# WHAT YOU ARE ASKED TO DO
Your output should consist of the lines from the first line of the records below through the one with "Task: Click the email share icon", exactly, minus the pictures.

PROVIDED INFORMATION section start

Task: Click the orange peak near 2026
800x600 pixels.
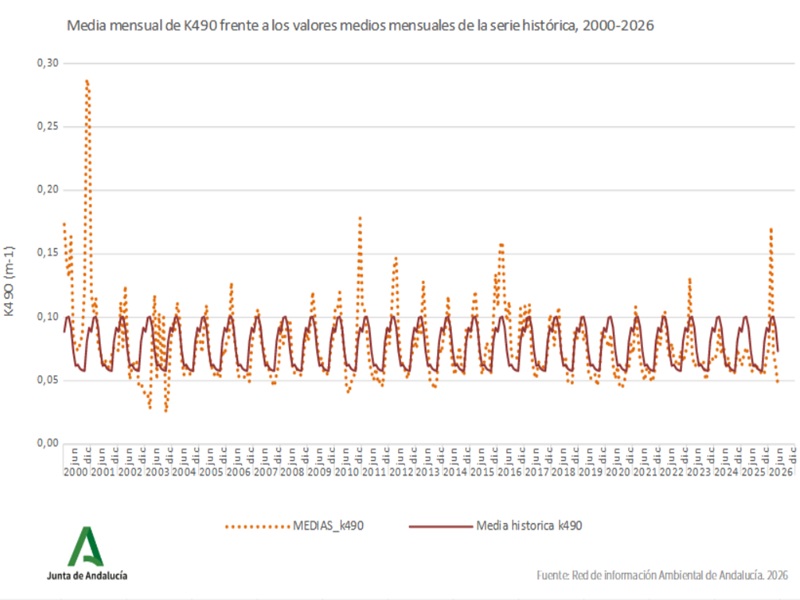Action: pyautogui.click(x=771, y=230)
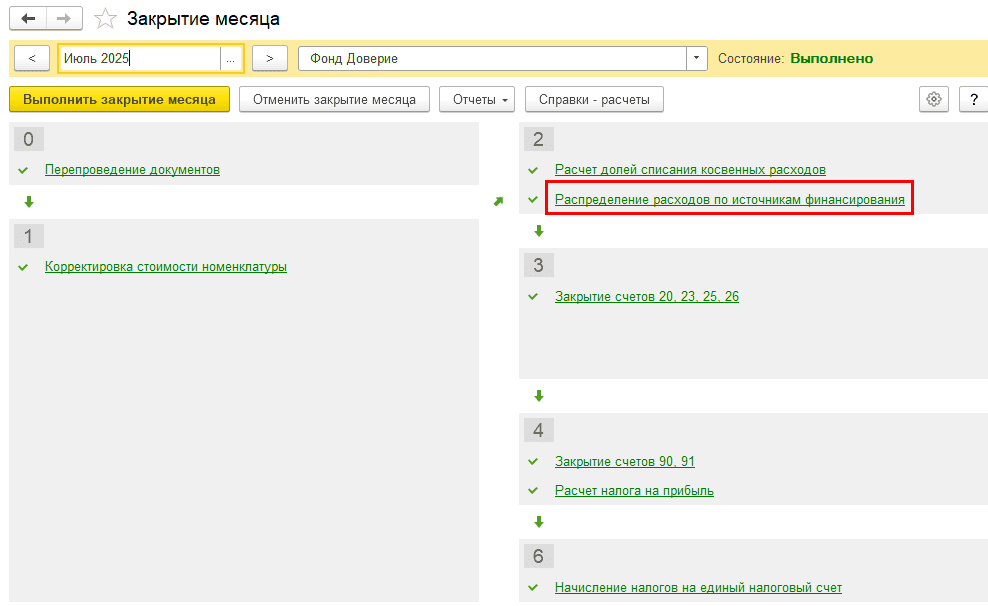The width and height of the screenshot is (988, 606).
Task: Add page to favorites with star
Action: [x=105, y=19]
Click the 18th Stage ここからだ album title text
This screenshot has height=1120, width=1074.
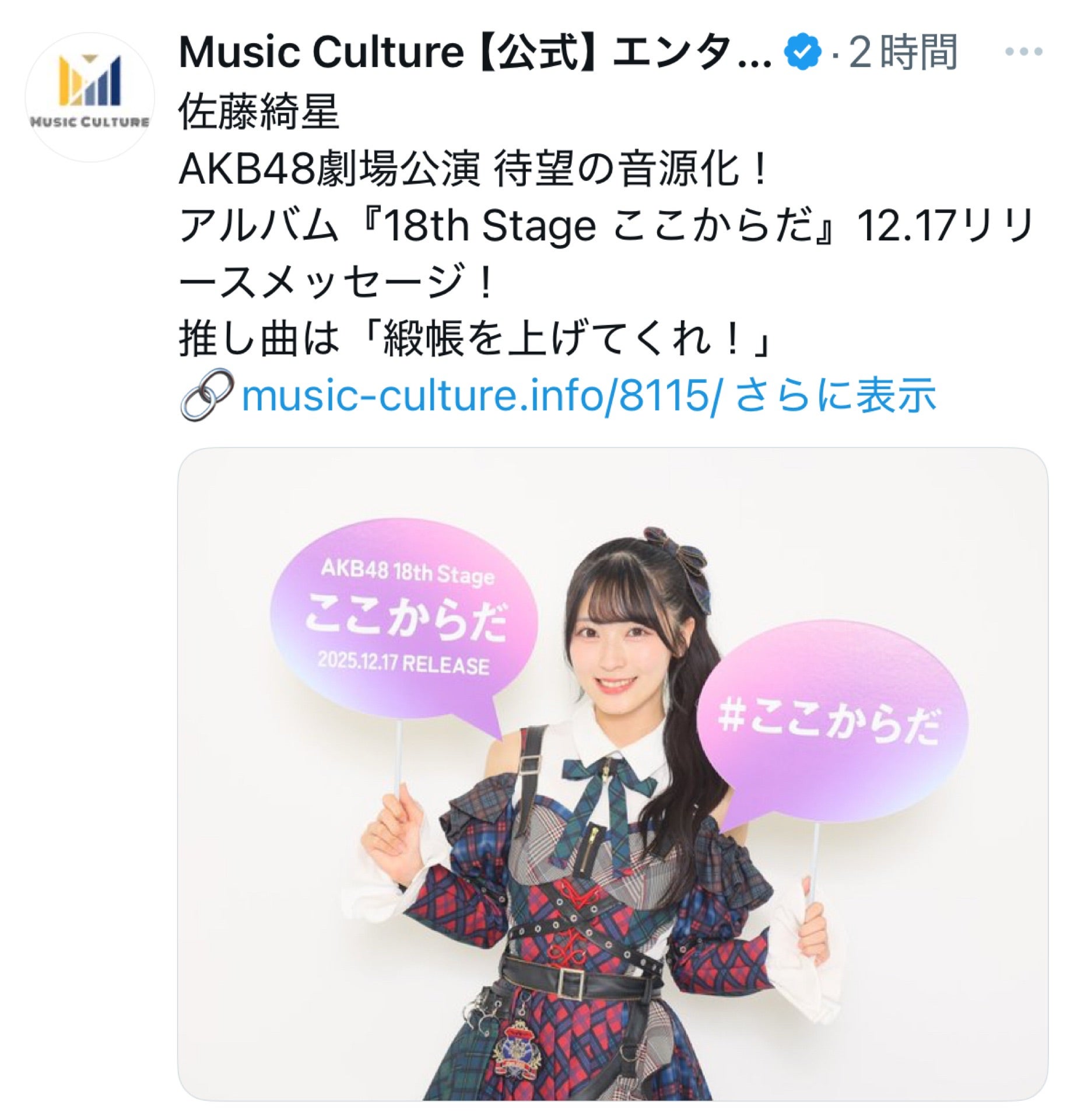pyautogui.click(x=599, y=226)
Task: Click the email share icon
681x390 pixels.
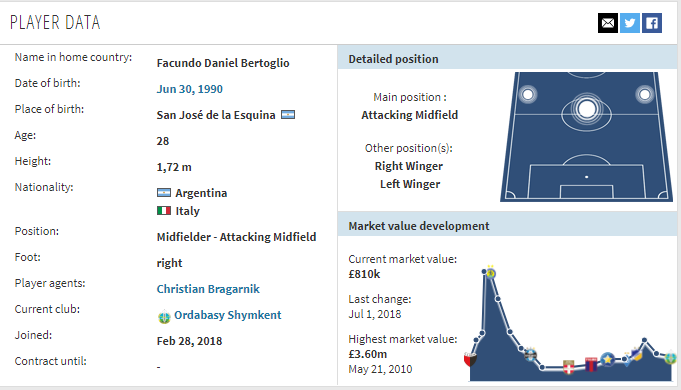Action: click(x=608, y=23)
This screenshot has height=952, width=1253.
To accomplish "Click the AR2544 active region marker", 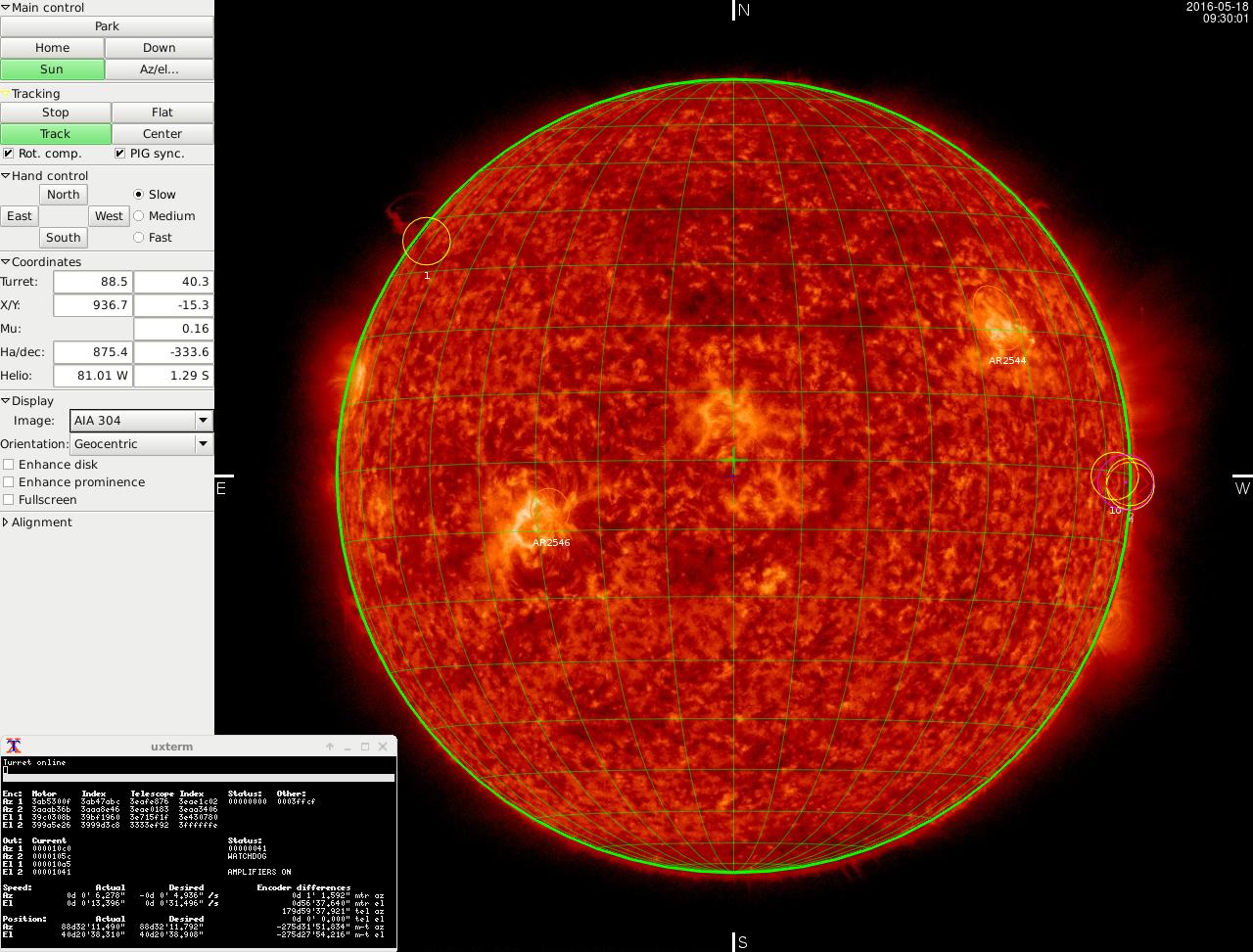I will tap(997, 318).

PROVIDED INFORMATION section end

# RESPONSE
Task: Click the orange peak near 2026
800x600 pixels.
Action: pyautogui.click(x=771, y=230)
The width and height of the screenshot is (988, 606).
Task: Add page to favorites with star
Action: [x=105, y=19]
Click the 18th Stage ここからだ album title text
This screenshot has height=1120, width=1074.
pyautogui.click(x=599, y=226)
Task: Click the email share icon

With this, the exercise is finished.